__EXCERPTED TEXT__:
What About the Gig Economy?
What about those Uber drivers and freelance writers and coders on sites like Fiverr.com? How is the coronavirus impacting them and is the government doing anything to solve it?
As Forbes comes right out and states: “Coronavirus has crippled the gig economy.” But, while ride-sharing is way down in the wake of national lockdowns, Uber is working to adapt to this “new world” that hopefully won’t last forever. Recently launching Work Hub, which enables Uber drivers to find alternative gig work, like customer service, food production, and logistics, Uber is demonstrating that innovative companies don’t need to wait for the government to react to be ok today.
This Work Hub enables drivers to connect with Uber Eats, Uber Freight, and Uber Works. They can also connect with a growing number of companies like PepsiCo, McDonald’s, etc. that are still in need of shipping assistance.
Lyft, Instacart, and other gig economy companies are following suit, as well as being as accommodating as possible to their drivers. The problem is that gig economy workers are deemed as independent contractors, which means they are owed no special benefits or protections from a company. They are able to make their own schedules and work with flexibility in exchange for no health insurance or 401ks provided by their employers.
This leaves workers frustrated because they need to generate income, still. Same with Airbnb hosts who are experiencing a total cancelation of all bookings now through the end of 2020. These companies have spent years claiming they are neutral marketplaces and that their workers and hosts are entrepreneurs that welcomed in that lifestyle. Leaving all these people with financial responsibility is backfiring right now, however.
The future of these apps is dependent upon how their independent contractors weather this storm. With no federal assistance specifically targeted at gig workers at this time, many are calling on President Trump to create another relief package for travel, hospitality, food and beverage, etc. so they are able to come out of this in one piece.
More Funds in Coronavirus Laws?

__DATA EXCERPT__:
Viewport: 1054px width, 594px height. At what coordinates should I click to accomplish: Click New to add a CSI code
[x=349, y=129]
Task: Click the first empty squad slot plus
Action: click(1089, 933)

__YOUR TASKS__:
a: List the kinds of alternative gig work that the gig economy excerpt says Work Hub helps Uber drivers find.
b: According to the gig economy excerpt, through what point are Airbnb hosts seeing all of their bookings canceled?
c: Rewrite the paragraph of the gig economy excerpt that begins "Lyft, Instacart, and other gig economy companies" as a short bulleted list that keeps its main facts.

__TASK SOLUTIONS__:
a:
- Customer service
- Food production
- Logistics

b: Through the end of 2020.

c:
- Lyft, Instacart, and other gig economy companies are following Uber's lead and accommodating their drivers as much as possible.
- Gig workers are classed as independent contractors, so companies owe them no special benefits or protections.
- They get to set their own schedules and work flexibly, but in exchange their employers provide no health insurance or 401ks.